Summary
David Mercer, CEO of LMAX Group, argues that tokenization will transform capital markets as profoundly as derivatives did, driving digital assets toward 10% of traditional finance by decade's end. He details how institutional enablement is nearly complete, with banks and asset managers preparing to trade digital assets once regulatory clarity arrives. The conversation covers stablecoins, collateral mobility, perpetuals, prediction markets, and LMAX's cross-asset institutional strategy.
- LMAX Group operates foreign exchange, brokerage, and a crypto institutional exchange, positioning for a cross-asset future.
- Stablecoins and tokenized money are seen as the underpin for all capital markets, merging traditional and crypto rails.
- Institutional adoption is advancing: 60% of top global banks plan to trade digital assets by end-2027, and custody/market access are largely ready.
- Collateral mobility is the key use case; 24/7 trading and instant settlement are driving demand for digital assets.
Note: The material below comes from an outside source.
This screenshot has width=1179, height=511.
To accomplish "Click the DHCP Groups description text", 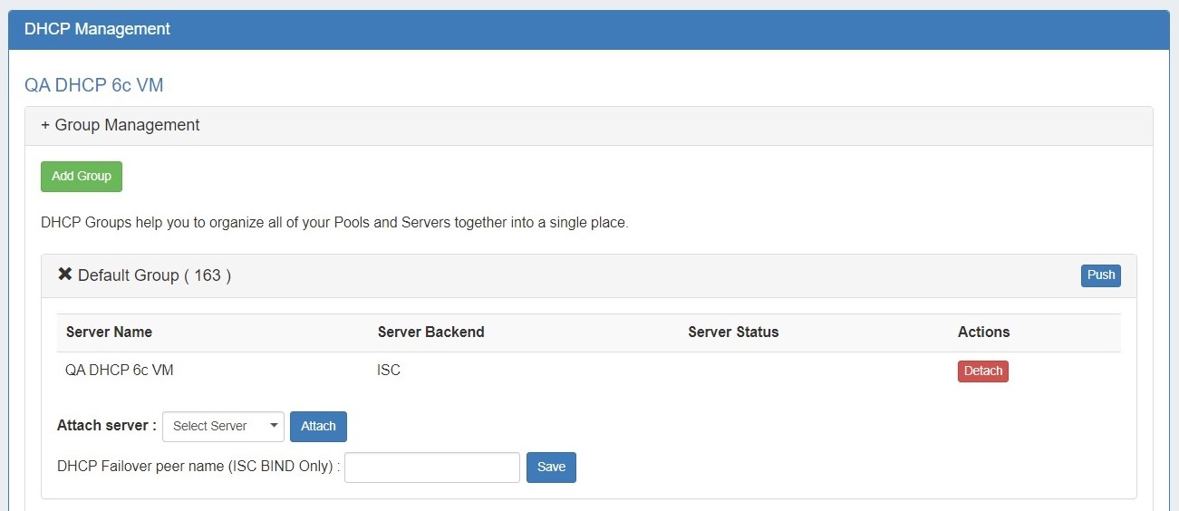I will click(333, 223).

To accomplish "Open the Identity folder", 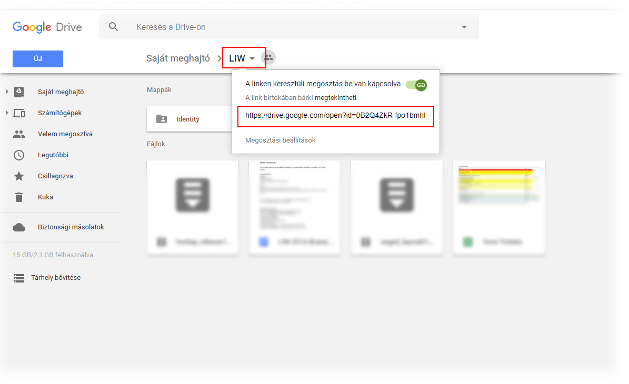I will 188,119.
- Tokenization is expected to follow the S-curve adoption pattern of derivatives, eventually tokenizing all securities.
- Perpetual swaps are exploding in crypto, with LMAX launching gold, Bitcoin, and Ethereum perps, and RWAs next.
- Regulatory clarity remains the main gate for the wall of institutional money, with the Clarity Act seen as a potential catalyst.
- Prediction markets are interesting but face regulatory uncertainty; LMAX is monitoring but not launching them in 2026.